One thing you should be really proud of though is that you are reaching out. Just you writing your experiences here is self care. And a tremendous step toward healing. I know it's hard and you been through the most! You are not alone. Glad your here!


Title: Re: Introduction
Post by: Grey Kitty on April 13, 2016, 02:00:15 PM
Hello and welcome BCardona81!

You've found a good place for support--we've been through it ourselves and understand.

I'm glad to see you are posting trying to make things better--even if you are feeling stuck, you can still put your efforts into making the best you can out of the family you have.

I also find it hard to "validate" the people particularly my spouse when he is the single person who has caused me so much pain at times. I have also found that I am running out of empathy

Validating people who are angry and harming you is VERY hard. Even people who have a lot of practice at validating and are very good have trouble, and even then, it often doesn't work well.

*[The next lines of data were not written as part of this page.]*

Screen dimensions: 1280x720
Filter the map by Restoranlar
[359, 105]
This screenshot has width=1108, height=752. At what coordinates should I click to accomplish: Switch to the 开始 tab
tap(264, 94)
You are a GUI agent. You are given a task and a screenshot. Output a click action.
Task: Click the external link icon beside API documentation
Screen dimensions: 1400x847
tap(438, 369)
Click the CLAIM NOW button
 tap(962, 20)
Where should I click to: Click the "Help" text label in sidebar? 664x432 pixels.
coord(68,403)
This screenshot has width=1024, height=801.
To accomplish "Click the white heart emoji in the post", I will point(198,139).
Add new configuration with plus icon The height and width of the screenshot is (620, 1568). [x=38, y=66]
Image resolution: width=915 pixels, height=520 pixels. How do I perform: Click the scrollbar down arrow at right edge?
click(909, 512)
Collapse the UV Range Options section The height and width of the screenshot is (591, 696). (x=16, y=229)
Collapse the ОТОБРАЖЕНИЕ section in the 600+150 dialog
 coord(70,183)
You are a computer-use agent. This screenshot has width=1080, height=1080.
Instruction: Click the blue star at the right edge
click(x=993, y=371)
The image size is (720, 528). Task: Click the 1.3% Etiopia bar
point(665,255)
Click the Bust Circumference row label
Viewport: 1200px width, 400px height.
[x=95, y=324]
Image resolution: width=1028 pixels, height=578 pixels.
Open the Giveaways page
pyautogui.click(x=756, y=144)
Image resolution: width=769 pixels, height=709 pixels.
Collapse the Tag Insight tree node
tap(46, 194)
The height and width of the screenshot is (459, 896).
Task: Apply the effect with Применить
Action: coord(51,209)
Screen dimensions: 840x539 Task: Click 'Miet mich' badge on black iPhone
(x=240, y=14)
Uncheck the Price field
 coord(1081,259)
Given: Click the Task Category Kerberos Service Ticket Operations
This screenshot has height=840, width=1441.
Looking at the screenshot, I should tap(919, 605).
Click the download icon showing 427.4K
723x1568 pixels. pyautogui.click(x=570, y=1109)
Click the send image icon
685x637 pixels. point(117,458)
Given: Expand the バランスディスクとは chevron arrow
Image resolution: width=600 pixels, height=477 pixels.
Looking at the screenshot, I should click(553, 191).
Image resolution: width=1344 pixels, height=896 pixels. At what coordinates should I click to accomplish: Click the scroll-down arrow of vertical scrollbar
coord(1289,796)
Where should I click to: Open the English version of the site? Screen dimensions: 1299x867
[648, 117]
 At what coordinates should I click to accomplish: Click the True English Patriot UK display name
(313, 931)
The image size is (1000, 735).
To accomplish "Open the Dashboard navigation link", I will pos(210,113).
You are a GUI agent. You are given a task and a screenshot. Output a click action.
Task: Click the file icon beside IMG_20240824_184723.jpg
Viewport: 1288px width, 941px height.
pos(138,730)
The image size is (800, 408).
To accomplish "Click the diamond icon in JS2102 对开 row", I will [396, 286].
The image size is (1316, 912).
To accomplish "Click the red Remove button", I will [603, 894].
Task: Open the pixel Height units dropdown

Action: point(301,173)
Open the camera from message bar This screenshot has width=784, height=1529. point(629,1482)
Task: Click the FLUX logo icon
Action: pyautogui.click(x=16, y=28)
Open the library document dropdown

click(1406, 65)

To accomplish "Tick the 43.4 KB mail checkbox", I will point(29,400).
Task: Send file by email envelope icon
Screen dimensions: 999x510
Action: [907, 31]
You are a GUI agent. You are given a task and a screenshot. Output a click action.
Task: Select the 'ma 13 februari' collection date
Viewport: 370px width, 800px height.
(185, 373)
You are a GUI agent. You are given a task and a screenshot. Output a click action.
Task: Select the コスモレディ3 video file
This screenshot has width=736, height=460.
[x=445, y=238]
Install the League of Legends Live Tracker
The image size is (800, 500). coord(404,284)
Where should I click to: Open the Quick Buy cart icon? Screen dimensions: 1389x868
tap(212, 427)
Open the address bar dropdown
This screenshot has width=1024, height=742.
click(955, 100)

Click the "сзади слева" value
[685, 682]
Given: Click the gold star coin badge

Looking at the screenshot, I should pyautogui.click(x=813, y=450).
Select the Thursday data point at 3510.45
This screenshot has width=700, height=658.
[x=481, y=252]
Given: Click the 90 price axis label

In addition, sincerely validating somebody when you are feeling hurt or angry almost never works. Especially a pwBPD. They are very sensitive to emotions, and "smell" it.

I find it better to notice how I'm feeling, and try to take space away to care for myself if I can instead. When you are in a better frame of mind yourself, you have a lot more ability to improve your relationship with a difficult person.

 Hang in there, and keep posting your story--it really helps.